Marxist-Leninist-Maoist analysis? Dogmatic paradigm.
Instead of a coherent and comprehensive reading of the political situation, they opted for a so-called postmodern and pluralist perspective. They dismissed Joma Sison in favor of micro academic specializations and abstract language games. It would have been less controversial if they restricted these theoretical ‘innovations’ within the university, but these were introduced to the public as the emergence of the new Left.
The yellow Left only has contempt for its ideological adversaries that is why it couldn’t understand why the Natdemn movement continues to inspire support from various sectors and regions across the nation. It spreads the lie about how the Natdem has been artificially boosting its political strength through undemocratic and violent methods.
Coopted already by the reactionary state, the yellow Left has already forgotten how a people’s movement can thrive by relying on the sincere affections and collective struggle of the masses. It mimicked the oppressors’ cynical view of resistance movements and grassroots organizing. Every political action is deemed suspicious if it questions the noble motives of the Liberal Party. Mass struggles in the peripheries are rebuffed if Natdems are involved in the campaign.
Despite the vilification campaign and state-sponsored attacks, Natdems continue to stand up for their beliefs while waging the honorable fight for a socialist future. For the yellow Left, it is proof of the Natdem’s irrational tendency. But for the working classes, it reinforces the credibility of the Natdem to lead the struggle for genuine independence and democracy.

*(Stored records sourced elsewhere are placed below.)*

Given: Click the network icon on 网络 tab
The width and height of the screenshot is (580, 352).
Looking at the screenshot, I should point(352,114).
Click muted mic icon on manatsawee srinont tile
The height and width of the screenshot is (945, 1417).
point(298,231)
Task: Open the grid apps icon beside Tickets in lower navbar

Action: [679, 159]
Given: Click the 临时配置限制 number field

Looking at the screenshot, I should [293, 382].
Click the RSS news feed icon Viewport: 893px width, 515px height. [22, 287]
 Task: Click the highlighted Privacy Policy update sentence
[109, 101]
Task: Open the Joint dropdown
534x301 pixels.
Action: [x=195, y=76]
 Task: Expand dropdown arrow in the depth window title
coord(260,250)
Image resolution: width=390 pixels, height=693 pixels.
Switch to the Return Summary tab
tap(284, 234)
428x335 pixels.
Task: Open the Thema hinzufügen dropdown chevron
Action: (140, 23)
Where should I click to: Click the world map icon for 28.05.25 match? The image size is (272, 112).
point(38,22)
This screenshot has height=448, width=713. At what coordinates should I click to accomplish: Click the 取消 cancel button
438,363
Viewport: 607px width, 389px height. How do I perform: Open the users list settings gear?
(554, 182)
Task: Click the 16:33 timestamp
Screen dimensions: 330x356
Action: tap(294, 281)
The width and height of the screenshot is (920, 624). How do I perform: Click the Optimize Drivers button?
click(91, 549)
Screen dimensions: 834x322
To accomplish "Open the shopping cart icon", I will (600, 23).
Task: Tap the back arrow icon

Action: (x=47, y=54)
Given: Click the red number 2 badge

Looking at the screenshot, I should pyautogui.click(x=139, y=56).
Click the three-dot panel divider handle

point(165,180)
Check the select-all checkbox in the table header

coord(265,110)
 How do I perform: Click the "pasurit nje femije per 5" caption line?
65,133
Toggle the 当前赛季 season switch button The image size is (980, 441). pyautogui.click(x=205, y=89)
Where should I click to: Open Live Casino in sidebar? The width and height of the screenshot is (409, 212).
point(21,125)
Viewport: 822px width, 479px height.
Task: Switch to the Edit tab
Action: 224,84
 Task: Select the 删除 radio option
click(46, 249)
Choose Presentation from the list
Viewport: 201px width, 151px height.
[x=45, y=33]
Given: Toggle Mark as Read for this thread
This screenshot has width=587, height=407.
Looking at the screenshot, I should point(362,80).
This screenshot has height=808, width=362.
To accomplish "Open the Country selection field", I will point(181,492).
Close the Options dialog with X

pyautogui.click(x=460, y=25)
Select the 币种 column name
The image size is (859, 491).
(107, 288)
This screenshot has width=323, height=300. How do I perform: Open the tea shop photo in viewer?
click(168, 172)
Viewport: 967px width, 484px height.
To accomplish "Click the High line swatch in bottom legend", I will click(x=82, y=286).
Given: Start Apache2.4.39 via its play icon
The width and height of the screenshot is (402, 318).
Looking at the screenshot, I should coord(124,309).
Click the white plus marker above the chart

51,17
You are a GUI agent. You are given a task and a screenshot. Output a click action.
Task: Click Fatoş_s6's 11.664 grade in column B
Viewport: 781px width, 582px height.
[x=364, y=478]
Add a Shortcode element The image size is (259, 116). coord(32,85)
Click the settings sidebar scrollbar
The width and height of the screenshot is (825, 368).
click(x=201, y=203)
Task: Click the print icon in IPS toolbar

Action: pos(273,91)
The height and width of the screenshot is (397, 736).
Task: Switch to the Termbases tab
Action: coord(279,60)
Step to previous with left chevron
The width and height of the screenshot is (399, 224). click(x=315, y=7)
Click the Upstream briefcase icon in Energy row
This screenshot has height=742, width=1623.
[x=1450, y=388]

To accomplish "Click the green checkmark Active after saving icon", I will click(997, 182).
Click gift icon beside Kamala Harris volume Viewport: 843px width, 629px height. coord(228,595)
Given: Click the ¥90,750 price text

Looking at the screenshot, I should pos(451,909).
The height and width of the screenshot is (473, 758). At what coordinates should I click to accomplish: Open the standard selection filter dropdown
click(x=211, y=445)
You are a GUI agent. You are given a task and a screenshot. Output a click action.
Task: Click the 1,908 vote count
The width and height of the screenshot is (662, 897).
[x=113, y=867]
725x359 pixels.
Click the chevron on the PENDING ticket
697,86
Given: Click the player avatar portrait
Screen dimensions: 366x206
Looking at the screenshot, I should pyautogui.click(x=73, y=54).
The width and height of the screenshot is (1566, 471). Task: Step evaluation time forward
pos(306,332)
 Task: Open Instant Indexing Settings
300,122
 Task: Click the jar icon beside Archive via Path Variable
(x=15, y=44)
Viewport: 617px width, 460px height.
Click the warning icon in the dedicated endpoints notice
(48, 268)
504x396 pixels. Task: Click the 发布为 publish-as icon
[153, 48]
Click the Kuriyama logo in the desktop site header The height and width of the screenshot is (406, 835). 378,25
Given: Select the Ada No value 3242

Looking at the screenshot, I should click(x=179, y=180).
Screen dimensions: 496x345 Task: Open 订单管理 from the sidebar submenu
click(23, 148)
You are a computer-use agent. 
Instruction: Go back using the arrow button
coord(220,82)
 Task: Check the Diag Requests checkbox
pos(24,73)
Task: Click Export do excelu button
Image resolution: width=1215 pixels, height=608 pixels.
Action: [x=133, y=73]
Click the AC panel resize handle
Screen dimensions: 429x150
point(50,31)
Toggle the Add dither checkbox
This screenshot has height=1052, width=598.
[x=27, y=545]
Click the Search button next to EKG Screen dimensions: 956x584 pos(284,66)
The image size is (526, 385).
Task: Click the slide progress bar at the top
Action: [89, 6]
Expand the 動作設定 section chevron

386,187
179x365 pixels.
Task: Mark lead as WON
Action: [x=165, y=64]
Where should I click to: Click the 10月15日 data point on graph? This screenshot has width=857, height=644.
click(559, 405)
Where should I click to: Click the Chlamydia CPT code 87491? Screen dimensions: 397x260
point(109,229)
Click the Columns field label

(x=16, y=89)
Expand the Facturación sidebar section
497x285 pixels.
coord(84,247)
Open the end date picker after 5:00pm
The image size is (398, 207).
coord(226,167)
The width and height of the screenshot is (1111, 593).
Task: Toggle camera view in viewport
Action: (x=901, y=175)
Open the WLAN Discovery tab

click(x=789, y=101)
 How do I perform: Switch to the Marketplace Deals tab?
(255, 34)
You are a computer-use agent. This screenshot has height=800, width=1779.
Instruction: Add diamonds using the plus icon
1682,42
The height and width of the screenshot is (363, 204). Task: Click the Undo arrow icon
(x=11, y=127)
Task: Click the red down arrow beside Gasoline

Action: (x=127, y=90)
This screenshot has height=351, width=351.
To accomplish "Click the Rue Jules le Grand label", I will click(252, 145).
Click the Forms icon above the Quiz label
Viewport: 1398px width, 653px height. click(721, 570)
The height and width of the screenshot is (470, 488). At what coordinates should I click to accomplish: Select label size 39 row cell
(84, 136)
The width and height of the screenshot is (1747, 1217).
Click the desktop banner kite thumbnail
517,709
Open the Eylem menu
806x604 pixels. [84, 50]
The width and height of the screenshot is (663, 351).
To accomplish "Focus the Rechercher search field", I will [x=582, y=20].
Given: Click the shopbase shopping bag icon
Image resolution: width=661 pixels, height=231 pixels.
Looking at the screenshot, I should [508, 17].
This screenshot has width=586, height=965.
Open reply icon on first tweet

At the risk of creating a stereotype, I dare say a yellow Leftist is someone who rejects the politics of the Natdem while embracing the status quo. An activist who is intolerant of dissent coming from the margins, a pluralist who plays with competing theories as long as it does not involve Maoism, and a law-abiding citizen who dreams that politicians will pass socialist laws. In other words, a yellow Leftist is the personification of the anti-Left.